§ **What the task requires**: Please set down only the lines below starting with the line with "774x466 pixels." and going on through the line with "This screenshot has width=793, height=638.", verbatim and without pictures.

§ **Given data**:
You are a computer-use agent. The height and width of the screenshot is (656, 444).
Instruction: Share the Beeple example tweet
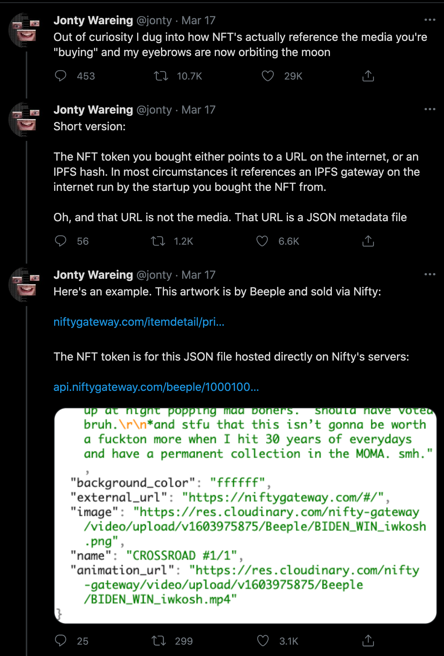click(368, 641)
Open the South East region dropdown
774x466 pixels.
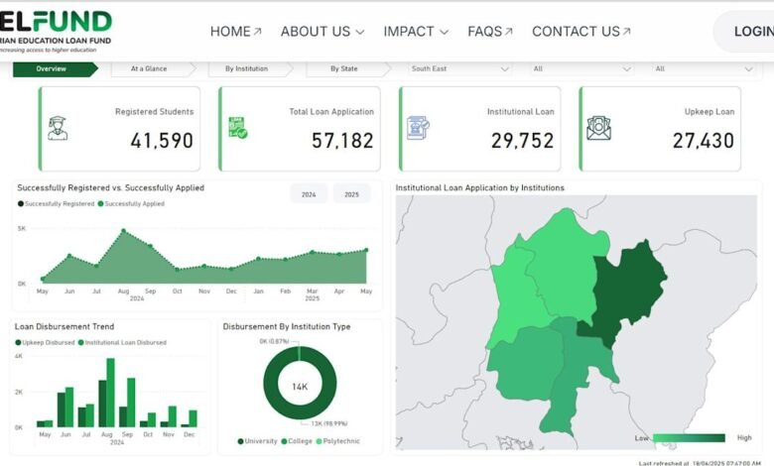point(460,69)
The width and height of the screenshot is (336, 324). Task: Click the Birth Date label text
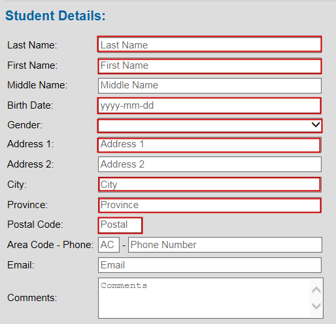click(x=30, y=105)
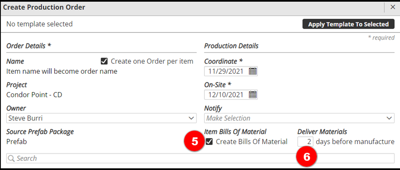Screen dimensions: 400x170
Task: Click the Coordinate date field 11/29/2021
Action: [x=226, y=71]

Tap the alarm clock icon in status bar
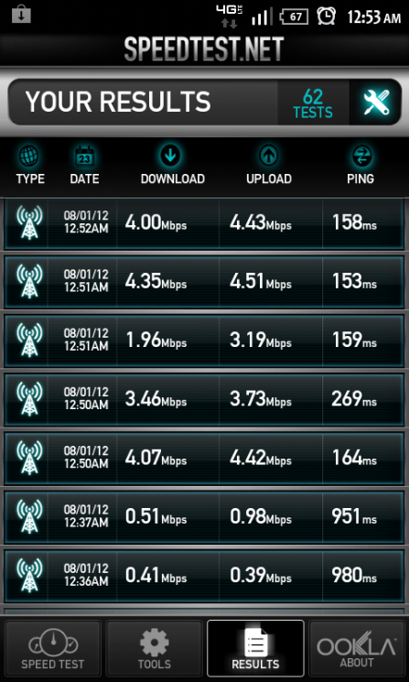(326, 16)
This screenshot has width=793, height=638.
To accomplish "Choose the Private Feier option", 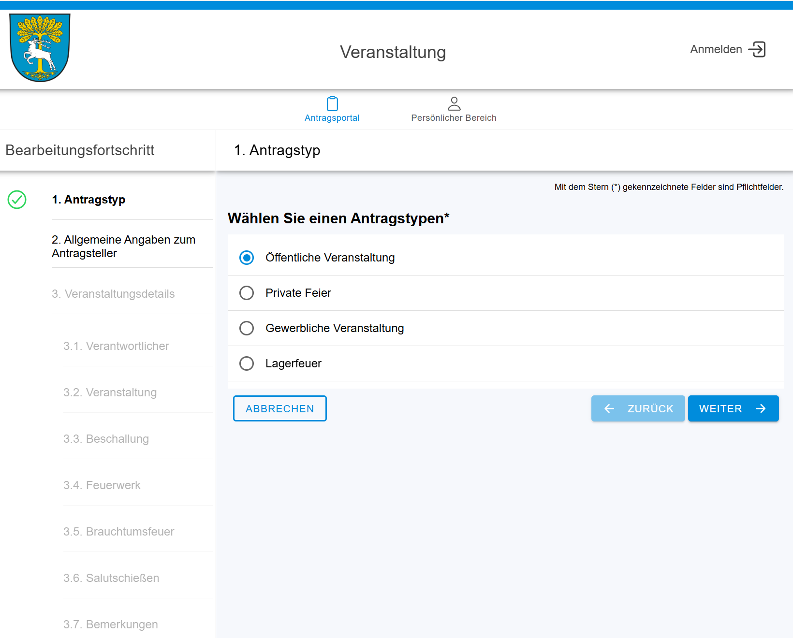I will 247,293.
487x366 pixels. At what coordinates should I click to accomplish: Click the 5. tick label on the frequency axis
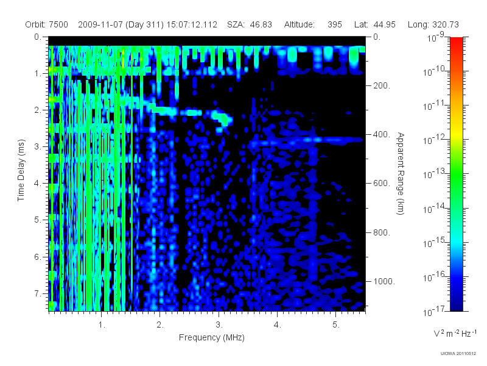[336, 325]
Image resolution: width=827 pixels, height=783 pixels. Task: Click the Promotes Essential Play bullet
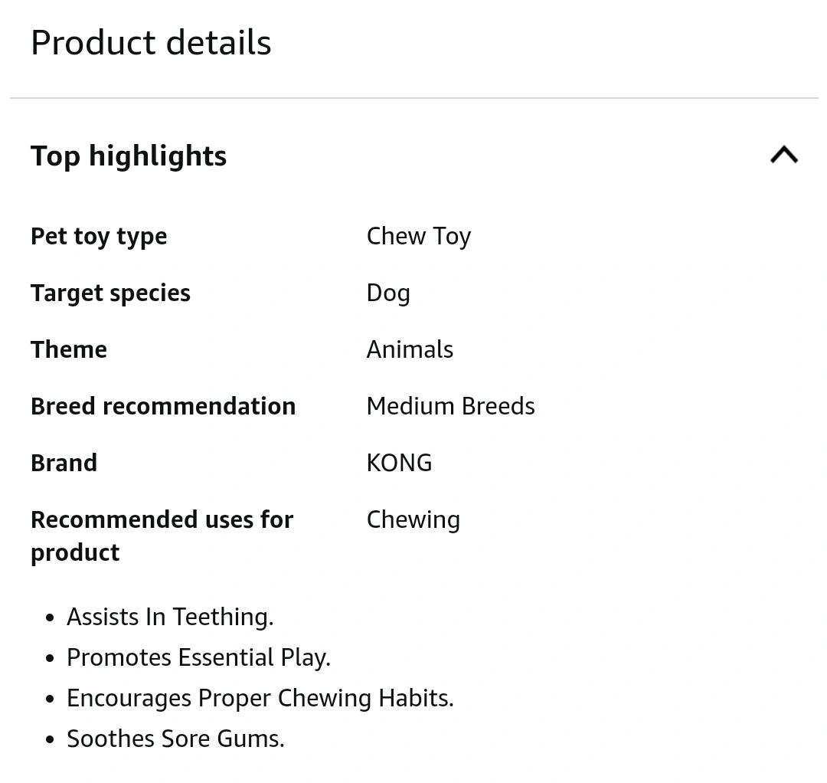coord(198,658)

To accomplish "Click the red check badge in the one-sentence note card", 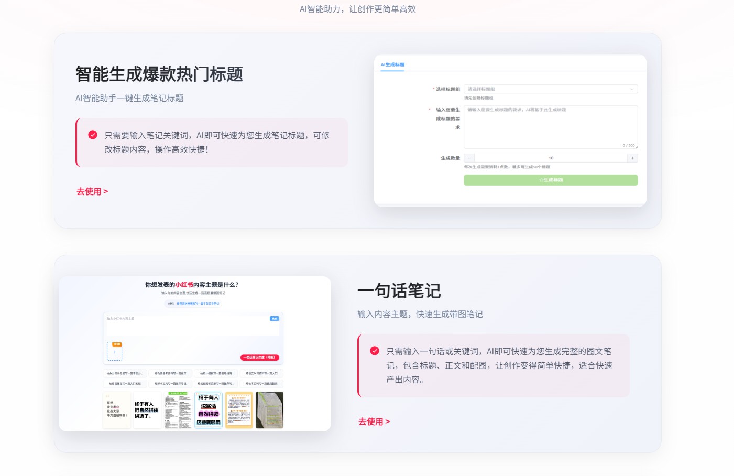I will click(374, 351).
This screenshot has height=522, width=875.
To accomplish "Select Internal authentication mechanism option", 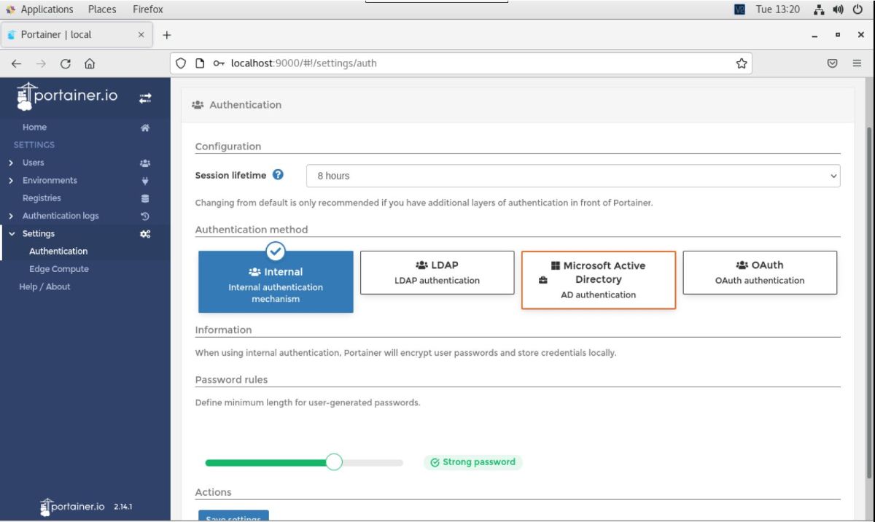I will point(276,282).
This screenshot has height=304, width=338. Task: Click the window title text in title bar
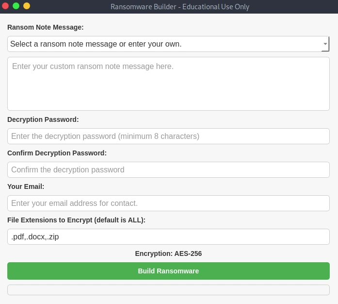pos(180,7)
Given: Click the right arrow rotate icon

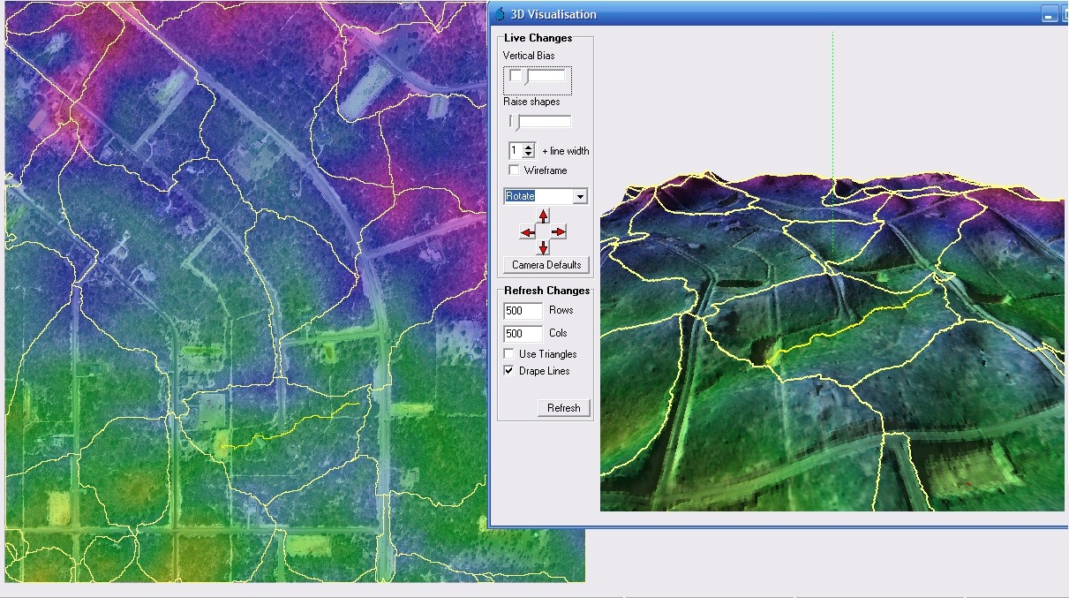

§ **Exercise output**:
774x466 pixels.
point(460,69)
The width and height of the screenshot is (336, 324). Task: Click the Birth Date label text
click(x=30, y=105)
Screen dimensions: 400x170
Task: Click the Coordinate date field 11/29/2021
Action: [x=226, y=71]

Tap the alarm clock icon in status bar
(326, 16)
This screenshot has width=793, height=638.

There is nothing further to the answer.